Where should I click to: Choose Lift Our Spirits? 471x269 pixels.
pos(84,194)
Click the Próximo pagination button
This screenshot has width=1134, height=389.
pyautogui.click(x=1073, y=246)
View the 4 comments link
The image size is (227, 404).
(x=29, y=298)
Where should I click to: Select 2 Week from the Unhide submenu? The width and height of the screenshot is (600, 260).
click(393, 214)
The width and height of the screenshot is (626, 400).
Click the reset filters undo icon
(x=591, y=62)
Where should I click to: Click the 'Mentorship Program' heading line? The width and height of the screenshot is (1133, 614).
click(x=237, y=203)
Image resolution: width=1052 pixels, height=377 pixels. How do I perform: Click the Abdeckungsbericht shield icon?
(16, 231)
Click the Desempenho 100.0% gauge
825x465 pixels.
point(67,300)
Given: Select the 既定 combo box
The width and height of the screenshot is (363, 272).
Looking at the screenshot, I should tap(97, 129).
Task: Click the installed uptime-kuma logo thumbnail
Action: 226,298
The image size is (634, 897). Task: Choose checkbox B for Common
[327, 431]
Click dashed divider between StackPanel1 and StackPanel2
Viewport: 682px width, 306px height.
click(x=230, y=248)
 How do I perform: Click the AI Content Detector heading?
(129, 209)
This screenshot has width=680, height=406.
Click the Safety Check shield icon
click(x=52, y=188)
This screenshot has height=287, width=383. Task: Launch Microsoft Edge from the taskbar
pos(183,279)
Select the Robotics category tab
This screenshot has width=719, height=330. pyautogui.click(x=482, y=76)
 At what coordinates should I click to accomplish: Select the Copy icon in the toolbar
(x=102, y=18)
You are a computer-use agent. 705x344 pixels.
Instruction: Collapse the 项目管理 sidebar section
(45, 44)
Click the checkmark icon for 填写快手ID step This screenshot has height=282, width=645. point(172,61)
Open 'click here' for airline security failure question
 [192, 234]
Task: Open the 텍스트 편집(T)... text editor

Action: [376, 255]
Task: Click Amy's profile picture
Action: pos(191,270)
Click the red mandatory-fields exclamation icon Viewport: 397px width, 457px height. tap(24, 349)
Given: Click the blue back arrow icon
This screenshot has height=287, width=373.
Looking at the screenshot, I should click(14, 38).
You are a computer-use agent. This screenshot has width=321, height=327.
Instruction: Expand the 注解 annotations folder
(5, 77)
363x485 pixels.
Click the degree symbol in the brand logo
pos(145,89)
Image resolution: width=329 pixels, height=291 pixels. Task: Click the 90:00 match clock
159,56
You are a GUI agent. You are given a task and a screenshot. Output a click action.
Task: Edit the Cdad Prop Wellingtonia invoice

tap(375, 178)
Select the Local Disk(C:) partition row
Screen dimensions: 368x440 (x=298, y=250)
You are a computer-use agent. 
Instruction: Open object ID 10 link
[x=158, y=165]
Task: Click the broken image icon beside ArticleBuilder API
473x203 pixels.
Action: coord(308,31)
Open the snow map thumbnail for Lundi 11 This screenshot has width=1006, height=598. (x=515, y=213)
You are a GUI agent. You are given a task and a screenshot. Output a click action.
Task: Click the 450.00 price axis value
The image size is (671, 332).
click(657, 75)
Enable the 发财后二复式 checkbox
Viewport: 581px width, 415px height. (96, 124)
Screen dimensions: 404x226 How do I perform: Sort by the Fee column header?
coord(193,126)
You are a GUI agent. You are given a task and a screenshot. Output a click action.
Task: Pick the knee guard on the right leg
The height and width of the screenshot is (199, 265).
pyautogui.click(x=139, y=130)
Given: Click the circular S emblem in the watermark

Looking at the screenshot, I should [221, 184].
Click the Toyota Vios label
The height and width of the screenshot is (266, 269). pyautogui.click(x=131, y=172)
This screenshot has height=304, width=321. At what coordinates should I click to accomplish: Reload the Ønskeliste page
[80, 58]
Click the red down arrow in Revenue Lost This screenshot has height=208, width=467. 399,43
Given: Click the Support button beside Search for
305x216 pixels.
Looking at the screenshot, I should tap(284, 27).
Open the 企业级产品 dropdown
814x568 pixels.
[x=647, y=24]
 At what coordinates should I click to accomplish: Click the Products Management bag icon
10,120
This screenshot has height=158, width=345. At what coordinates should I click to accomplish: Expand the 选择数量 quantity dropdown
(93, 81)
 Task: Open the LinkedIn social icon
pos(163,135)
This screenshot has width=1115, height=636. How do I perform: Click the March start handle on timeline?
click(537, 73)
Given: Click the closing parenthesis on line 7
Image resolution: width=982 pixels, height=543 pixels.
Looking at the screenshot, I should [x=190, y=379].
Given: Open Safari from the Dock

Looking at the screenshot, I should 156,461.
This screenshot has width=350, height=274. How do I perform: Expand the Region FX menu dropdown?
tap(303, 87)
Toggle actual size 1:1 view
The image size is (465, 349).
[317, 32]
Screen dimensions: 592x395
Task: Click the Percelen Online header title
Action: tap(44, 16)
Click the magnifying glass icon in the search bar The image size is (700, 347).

Work to be completed » The reply should hold only the lines of the listing above starting at the line containing "The image size is (634, 897)." and ending at the line containing "This screenshot has width=680, height=406.", exactly as written.

Written solution »
The image size is (634, 897). Task: Choose checkbox B for Common
[327, 431]
Click dashed divider between StackPanel1 and StackPanel2
Viewport: 682px width, 306px height.
click(x=230, y=248)
 How do I perform: Click the AI Content Detector heading?
(129, 209)
This screenshot has width=680, height=406.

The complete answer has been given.